TASK OBJECTIVE | Would you transcribe all of the data exactly, down to the last character?

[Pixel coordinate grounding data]
□ □ □ □ □ □ □

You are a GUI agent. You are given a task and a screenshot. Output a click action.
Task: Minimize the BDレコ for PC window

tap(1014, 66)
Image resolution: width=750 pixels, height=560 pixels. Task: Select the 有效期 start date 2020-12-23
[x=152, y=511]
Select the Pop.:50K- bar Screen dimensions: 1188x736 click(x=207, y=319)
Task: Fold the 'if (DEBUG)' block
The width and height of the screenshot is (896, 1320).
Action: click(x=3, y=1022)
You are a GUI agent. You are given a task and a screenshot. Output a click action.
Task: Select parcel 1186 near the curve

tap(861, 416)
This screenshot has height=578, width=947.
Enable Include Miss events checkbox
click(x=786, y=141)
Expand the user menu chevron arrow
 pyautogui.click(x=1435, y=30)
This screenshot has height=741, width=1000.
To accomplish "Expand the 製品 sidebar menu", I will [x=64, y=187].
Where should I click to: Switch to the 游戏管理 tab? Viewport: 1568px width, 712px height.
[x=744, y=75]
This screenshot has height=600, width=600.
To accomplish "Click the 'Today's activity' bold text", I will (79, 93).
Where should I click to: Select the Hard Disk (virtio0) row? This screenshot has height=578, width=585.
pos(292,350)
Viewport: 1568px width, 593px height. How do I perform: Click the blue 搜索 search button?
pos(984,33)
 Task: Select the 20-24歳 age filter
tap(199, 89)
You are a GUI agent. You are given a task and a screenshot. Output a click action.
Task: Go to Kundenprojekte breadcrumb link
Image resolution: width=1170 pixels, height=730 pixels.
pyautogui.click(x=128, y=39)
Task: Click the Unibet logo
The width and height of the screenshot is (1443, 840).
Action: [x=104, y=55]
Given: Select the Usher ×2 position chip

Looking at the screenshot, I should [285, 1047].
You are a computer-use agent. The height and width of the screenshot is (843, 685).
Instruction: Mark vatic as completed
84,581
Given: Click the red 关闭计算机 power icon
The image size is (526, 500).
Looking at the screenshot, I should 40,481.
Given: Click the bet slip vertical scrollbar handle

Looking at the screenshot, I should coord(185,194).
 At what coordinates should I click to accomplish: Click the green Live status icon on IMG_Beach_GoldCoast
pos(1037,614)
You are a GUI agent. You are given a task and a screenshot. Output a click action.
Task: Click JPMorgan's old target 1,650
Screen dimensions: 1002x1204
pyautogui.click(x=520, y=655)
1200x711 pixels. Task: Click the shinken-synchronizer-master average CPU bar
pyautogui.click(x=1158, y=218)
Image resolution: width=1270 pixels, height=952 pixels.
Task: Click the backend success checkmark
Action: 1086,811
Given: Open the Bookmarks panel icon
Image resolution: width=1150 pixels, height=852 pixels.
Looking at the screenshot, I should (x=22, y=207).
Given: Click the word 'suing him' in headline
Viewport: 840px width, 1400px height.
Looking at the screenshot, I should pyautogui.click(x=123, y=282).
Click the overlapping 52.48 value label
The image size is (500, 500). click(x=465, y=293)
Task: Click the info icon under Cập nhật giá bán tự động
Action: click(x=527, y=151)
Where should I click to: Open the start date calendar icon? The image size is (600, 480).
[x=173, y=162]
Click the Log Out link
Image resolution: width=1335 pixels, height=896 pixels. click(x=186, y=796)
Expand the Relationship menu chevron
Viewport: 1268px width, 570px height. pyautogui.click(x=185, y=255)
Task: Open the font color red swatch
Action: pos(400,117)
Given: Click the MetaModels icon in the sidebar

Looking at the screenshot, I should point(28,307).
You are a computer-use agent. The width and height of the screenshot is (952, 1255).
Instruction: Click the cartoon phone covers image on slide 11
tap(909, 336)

□ □ □ □ □ □ □

EXERCISE RESULT |
You are a GUI agent. You are given a task and a screenshot. Output a click action.
Task: Minimize the BDレコ for PC window

tap(1014, 66)
Image resolution: width=750 pixels, height=560 pixels. Task: Select the 有效期 start date 2020-12-23
[x=152, y=511]
Select the Pop.:50K- bar Screen dimensions: 1188x736 click(x=207, y=319)
Task: Fold the 'if (DEBUG)' block
The width and height of the screenshot is (896, 1320).
Action: click(x=3, y=1022)
You are a GUI agent. You are given a task and a screenshot. Output a click action.
Task: Select parcel 1186 near the curve

tap(861, 416)
This screenshot has height=578, width=947.
Enable Include Miss events checkbox
click(x=786, y=141)
Expand the user menu chevron arrow
 pyautogui.click(x=1435, y=30)
This screenshot has height=741, width=1000.
To accomplish "Expand the 製品 sidebar menu", I will [x=64, y=187].
Where should I click to: Switch to the 游戏管理 tab? Viewport: 1568px width, 712px height.
[x=744, y=75]
This screenshot has height=600, width=600.
To accomplish "Click the 'Today's activity' bold text", I will (79, 93).
Where should I click to: Select the Hard Disk (virtio0) row? This screenshot has height=578, width=585.
pos(292,350)
Viewport: 1568px width, 593px height. How do I perform: Click the blue 搜索 search button?
pos(984,33)
 Task: Select the 20-24歳 age filter
tap(199, 89)
You are a GUI agent. You are given a task and a screenshot. Output a click action.
Task: Go to Kundenprojekte breadcrumb link
Image resolution: width=1170 pixels, height=730 pixels.
pyautogui.click(x=128, y=39)
Task: Click the Unibet logo
The width and height of the screenshot is (1443, 840).
Action: [x=104, y=55]
Given: Select the Usher ×2 position chip

Looking at the screenshot, I should [285, 1047].
You are a computer-use agent. The height and width of the screenshot is (843, 685).
Instruction: Mark vatic as completed
84,581
Given: Click the red 关闭计算机 power icon
The image size is (526, 500).
Looking at the screenshot, I should 40,481.
Given: Click the bet slip vertical scrollbar handle

Looking at the screenshot, I should coord(185,194).
 At what coordinates should I click to accomplish: Click the green Live status icon on IMG_Beach_GoldCoast
pos(1037,614)
You are a GUI agent. You are given a task and a screenshot. Output a click action.
Task: Click JPMorgan's old target 1,650
Screen dimensions: 1002x1204
pyautogui.click(x=520, y=655)
1200x711 pixels. Task: Click the shinken-synchronizer-master average CPU bar
pyautogui.click(x=1158, y=218)
Image resolution: width=1270 pixels, height=952 pixels.
Task: Click the backend success checkmark
Action: 1086,811
Given: Open the Bookmarks panel icon
Image resolution: width=1150 pixels, height=852 pixels.
Looking at the screenshot, I should (x=22, y=207).
Given: Click the word 'suing him' in headline
Viewport: 840px width, 1400px height.
Looking at the screenshot, I should pyautogui.click(x=123, y=282).
Click the overlapping 52.48 value label
The image size is (500, 500). click(x=465, y=293)
Task: Click the info icon under Cập nhật giá bán tự động
Action: click(x=527, y=151)
Where should I click to: Open the start date calendar icon? The image size is (600, 480).
[x=173, y=162]
Click the Log Out link
Image resolution: width=1335 pixels, height=896 pixels. click(x=186, y=796)
Expand the Relationship menu chevron
Viewport: 1268px width, 570px height. pyautogui.click(x=185, y=255)
Task: Open the font color red swatch
Action: pos(400,117)
Given: Click the MetaModels icon in the sidebar

Looking at the screenshot, I should point(28,307).
You are a computer-use agent. The width and height of the screenshot is (952, 1255).
Instruction: Click the cartoon phone covers image on slide 11
tap(909, 336)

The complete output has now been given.